Below are some records. Print exactly the lines between the one holding "Click reference 0014 [1]" and the one holding "Task: Open Know My Influence icon", inclusive, and nothing else.
Start of Extracted material
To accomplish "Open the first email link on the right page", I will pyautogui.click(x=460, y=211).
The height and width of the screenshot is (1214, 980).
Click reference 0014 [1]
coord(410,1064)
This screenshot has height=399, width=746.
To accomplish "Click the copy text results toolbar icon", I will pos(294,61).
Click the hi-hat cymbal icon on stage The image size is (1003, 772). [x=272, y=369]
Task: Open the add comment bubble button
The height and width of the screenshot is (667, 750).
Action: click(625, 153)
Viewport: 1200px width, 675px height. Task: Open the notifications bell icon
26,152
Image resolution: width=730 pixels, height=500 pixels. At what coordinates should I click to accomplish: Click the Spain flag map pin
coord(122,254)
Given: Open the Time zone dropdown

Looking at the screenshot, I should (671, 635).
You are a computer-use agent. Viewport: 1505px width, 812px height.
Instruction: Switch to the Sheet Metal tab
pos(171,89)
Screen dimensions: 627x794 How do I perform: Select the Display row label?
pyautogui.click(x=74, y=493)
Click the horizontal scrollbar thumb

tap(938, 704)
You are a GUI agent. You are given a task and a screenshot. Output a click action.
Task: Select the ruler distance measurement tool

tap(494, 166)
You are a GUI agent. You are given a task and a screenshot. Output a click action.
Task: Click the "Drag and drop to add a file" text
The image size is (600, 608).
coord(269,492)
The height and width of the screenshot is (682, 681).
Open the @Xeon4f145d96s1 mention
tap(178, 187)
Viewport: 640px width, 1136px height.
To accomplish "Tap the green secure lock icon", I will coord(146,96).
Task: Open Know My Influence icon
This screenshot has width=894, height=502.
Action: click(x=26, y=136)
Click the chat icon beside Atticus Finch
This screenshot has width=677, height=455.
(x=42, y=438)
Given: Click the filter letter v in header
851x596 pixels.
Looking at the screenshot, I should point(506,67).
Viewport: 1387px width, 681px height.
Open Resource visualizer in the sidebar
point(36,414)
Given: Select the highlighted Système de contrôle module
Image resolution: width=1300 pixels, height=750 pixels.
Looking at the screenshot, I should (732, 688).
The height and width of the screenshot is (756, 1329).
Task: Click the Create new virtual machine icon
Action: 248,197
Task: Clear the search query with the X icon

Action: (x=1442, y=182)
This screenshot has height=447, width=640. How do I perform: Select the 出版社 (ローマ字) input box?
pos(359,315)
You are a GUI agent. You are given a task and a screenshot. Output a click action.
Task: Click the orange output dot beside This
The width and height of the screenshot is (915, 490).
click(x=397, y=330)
End of Extracted material
*Solution:*
Click reference 0014 [1]
coord(410,1064)
This screenshot has height=399, width=746.
To accomplish "Click the copy text results toolbar icon", I will pos(294,61).
Click the hi-hat cymbal icon on stage The image size is (1003, 772). [x=272, y=369]
Task: Open the add comment bubble button
The height and width of the screenshot is (667, 750).
Action: click(625, 153)
Viewport: 1200px width, 675px height. Task: Open the notifications bell icon
26,152
Image resolution: width=730 pixels, height=500 pixels. At what coordinates should I click to accomplish: Click the Spain flag map pin
coord(122,254)
Given: Open the Time zone dropdown

Looking at the screenshot, I should (671, 635).
You are a computer-use agent. Viewport: 1505px width, 812px height.
Instruction: Switch to the Sheet Metal tab
pos(171,89)
Screen dimensions: 627x794 How do I perform: Select the Display row label?
pyautogui.click(x=74, y=493)
Click the horizontal scrollbar thumb

tap(938, 704)
You are a GUI agent. You are given a task and a screenshot. Output a click action.
Task: Select the ruler distance measurement tool

tap(494, 166)
You are a GUI agent. You are given a task and a screenshot. Output a click action.
Task: Click the "Drag and drop to add a file" text
The image size is (600, 608).
coord(269,492)
The height and width of the screenshot is (682, 681).
Open the @Xeon4f145d96s1 mention
tap(178, 187)
Viewport: 640px width, 1136px height.
To accomplish "Tap the green secure lock icon", I will coord(146,96).
Task: Open Know My Influence icon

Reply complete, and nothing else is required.